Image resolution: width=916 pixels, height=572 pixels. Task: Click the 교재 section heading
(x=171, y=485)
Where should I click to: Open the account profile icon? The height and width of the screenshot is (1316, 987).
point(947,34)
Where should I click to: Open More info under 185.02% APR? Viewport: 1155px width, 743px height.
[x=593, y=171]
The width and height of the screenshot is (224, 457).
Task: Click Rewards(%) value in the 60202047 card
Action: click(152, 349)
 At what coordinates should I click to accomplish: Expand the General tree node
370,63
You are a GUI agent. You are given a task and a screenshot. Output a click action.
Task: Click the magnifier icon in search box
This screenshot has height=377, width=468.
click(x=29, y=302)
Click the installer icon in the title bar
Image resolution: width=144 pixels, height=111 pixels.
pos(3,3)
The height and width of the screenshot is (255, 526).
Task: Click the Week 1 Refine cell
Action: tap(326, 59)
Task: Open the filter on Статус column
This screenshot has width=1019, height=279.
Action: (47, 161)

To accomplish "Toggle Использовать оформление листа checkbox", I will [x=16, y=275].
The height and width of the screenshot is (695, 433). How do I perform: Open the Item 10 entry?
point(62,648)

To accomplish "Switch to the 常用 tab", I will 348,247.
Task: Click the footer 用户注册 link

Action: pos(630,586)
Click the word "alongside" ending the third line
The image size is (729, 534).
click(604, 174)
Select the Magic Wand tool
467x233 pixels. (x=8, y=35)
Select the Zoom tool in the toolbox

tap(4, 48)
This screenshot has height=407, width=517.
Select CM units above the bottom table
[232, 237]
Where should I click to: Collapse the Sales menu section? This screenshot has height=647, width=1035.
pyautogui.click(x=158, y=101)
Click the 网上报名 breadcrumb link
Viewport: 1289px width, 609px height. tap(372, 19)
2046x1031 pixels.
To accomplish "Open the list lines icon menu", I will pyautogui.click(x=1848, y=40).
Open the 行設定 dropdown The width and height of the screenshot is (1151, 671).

# Problem requirements
Rewrite these lines, putting "button" in place of every "icon" and leaving everything else unchanged.

# Written solution
Image resolution: width=916 pixels, height=572 pixels. Task: Click the 교재 section heading
(x=171, y=485)
Where should I click to: Open the account profile button? The height and width of the screenshot is (1316, 987).
point(947,34)
Where should I click to: Open More info under 185.02% APR? Viewport: 1155px width, 743px height.
[x=593, y=171]
The width and height of the screenshot is (224, 457).
Task: Click Rewards(%) value in the 60202047 card
Action: click(152, 349)
 At what coordinates should I click to accomplish: Expand the General tree node
370,63
You are a GUI agent. You are given a task and a screenshot. Output a click action.
Task: Click the magnifier button in search box
This screenshot has height=377, width=468.
click(x=29, y=302)
Click the installer button in the title bar
Image resolution: width=144 pixels, height=111 pixels.
pos(3,3)
The height and width of the screenshot is (255, 526).
Task: Click the Week 1 Refine cell
Action: tap(326, 59)
Task: Open the filter on Статус column
This screenshot has width=1019, height=279.
Action: (47, 161)

To accomplish "Toggle Использовать оформление листа checkbox", I will [x=16, y=275].
The height and width of the screenshot is (695, 433). How do I perform: Open the Item 10 entry?
point(62,648)

To accomplish "Switch to the 常用 tab", I will 348,247.
Task: Click the footer 用户注册 link

Action: pos(630,586)
Click the word "alongside" ending the third line
The image size is (729, 534).
click(604, 174)
Select the Magic Wand tool
467x233 pixels. (x=8, y=35)
Select the Zoom tool in the toolbox

tap(4, 48)
This screenshot has height=407, width=517.
Select CM units above the bottom table
[232, 237]
Where should I click to: Collapse the Sales menu section? This screenshot has height=647, width=1035.
pyautogui.click(x=158, y=101)
Click the 网上报名 breadcrumb link
Viewport: 1289px width, 609px height. tap(372, 19)
2046x1031 pixels.
To accomplish "Open the list lines button menu", I will pyautogui.click(x=1848, y=40).
Open the 行設定 dropdown The width and height of the screenshot is (1151, 671).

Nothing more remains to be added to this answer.